Uno degli elementi più interessanti riguarda proprio la scrittura. Schreier ha coinvolto Lee Sung Jin e Joanna Calo, nomi legati a produzioni acclamate come Beef e The Bear. Una scelta che segnala chiaramente la direzione creativa: meno focus esclusivo sull’azione spettacolare e maggiore attenzione ai personaggi, ai conflitti interiori e alle dinamiche relazionali.
Questo approccio è perfettamente in linea con l’essenza degli X-Men nei fumetti. Fin dalla loro creazione, le storie dei mutanti non si sono limitate a scontri tra supereroi, ma hanno esplorato temi politici, sociali e identitari, spesso attraverso rapporti complessi e quasi “da drama corale”. È proprio questa dimensione che il reboot sembra voler recuperare e amplificare.
Il percorso produttivo, però, non è stato lineare. La sceneggiatura ha attraversato diverse revisioni, coinvolgendo autori come Michael Lesslie, Aaron Rabin e Zach Dean. Un processo tipico delle grandi produzioni Marvel, dove lo sviluppo passa attraverso molte fasi prima di trovare una direzione definitiva.
Dal punto di vista industriale, il progetto segna anche un momento storico. Per la prima volta, gli X-Men saranno sviluppati direttamente dai Marvel Studios dopo l’acquisizione di 20th Century Fox da parte di Disney nel 2019. In precedenza, il franchise aveva costruito un proprio universo cinematografico autonomo, con risultati alterni ma comunque fondamentali per la diffusione dei personaggi sul grande schermo.
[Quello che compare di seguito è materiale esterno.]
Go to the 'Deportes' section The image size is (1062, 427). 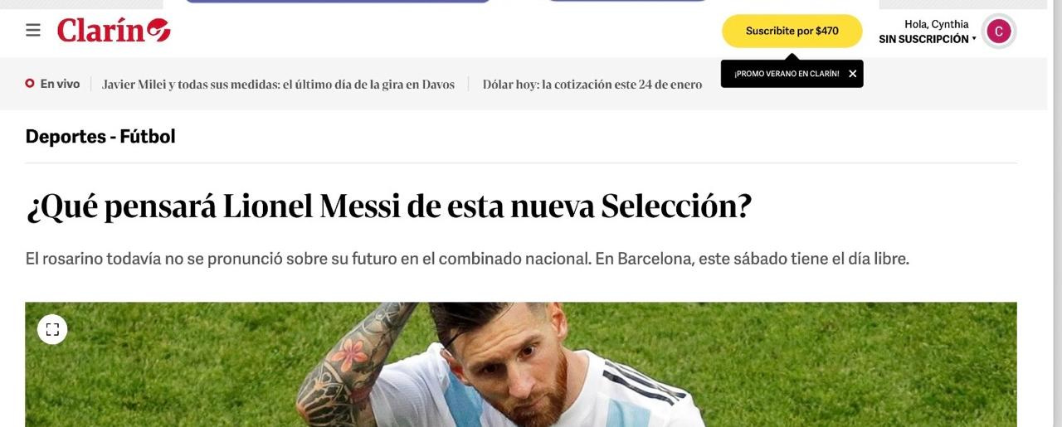[66, 137]
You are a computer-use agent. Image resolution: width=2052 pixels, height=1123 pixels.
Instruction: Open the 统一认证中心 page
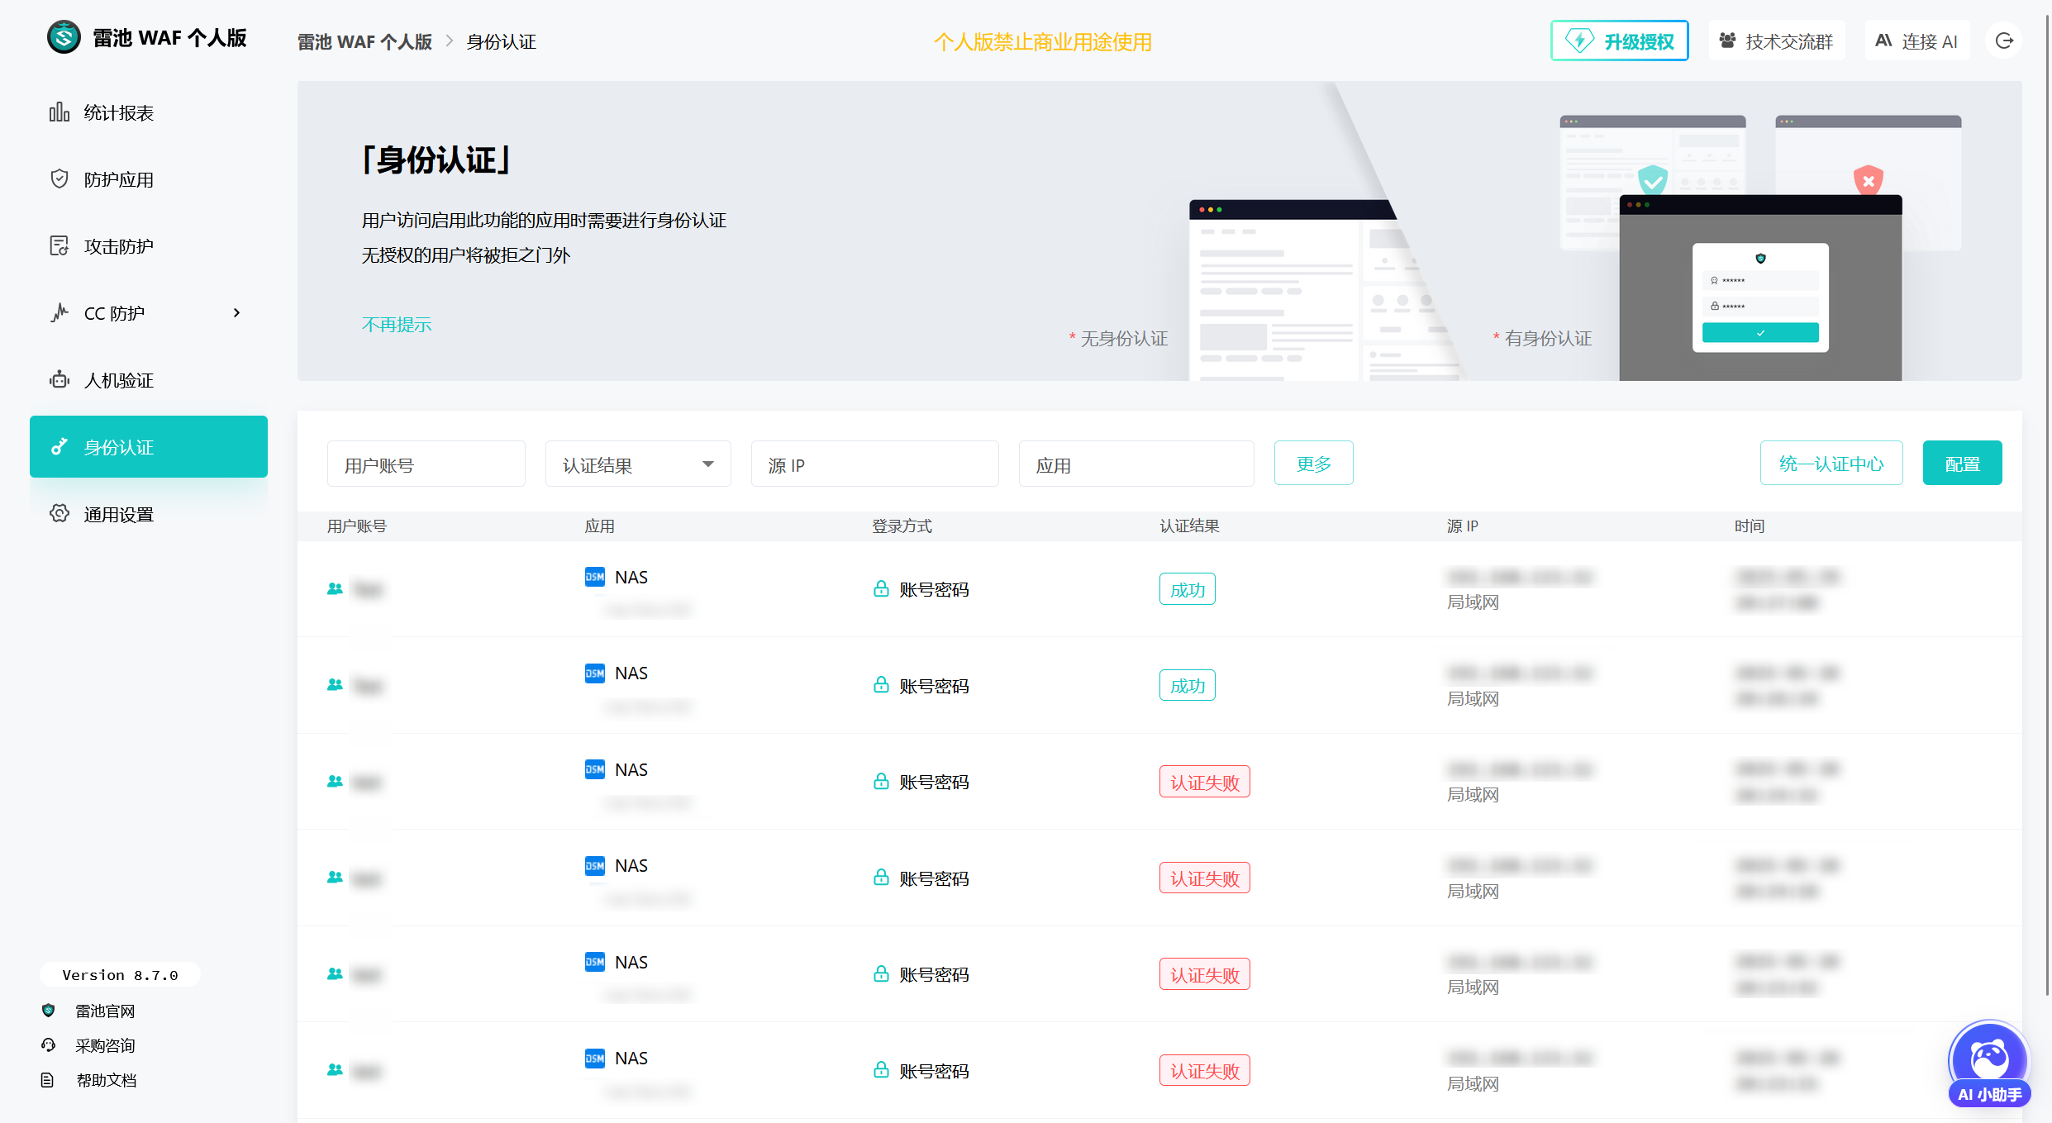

Film come Logan e Deadpool hanno dimostrato la versatilità del mondo mutante, mentre altri capitoli hanno evidenziato i limiti di una visione frammentata. Il reboot nel MCU rappresenta quindi un’occasione per ripensare tutto in modo più coerente e integrato.
Prima del debutto ufficiale della nuova squadra, ci sarà però un passaggio simbolico importante. Alcuni volti storici, come Patrick Stewart, Ian McKellen, Kelsey Grammer e James Marsden, torneranno nel film Avengers: Doomsday, creando un ponte tra il passato e il futuro del franchise.
Solo dopo questo “passaggio di testimone”, il MCU introdurrà una nuova generazione di mutanti, destinata a diventare centrale nelle prossime fasi dell’universo narrativo.
In definitiva, il reboot degli X-Men non è solo un ritorno atteso, ma un progetto ambizioso che punta a ridefinire l’identità dei mutanti sul grande schermo. Tra nuove voci creative, una visione più profonda dei personaggi e una pianificazione a lungo termine, Marvel sembra voler evitare gli errori del passato e costruire qualcosa di realmente duraturo. Resta da vedere se riuscirà a trovare l’equilibrio perfetto tra spettacolo e sostanza, quello che ha sempre reso gli X-Men qualcosa di più di semplici supereroi.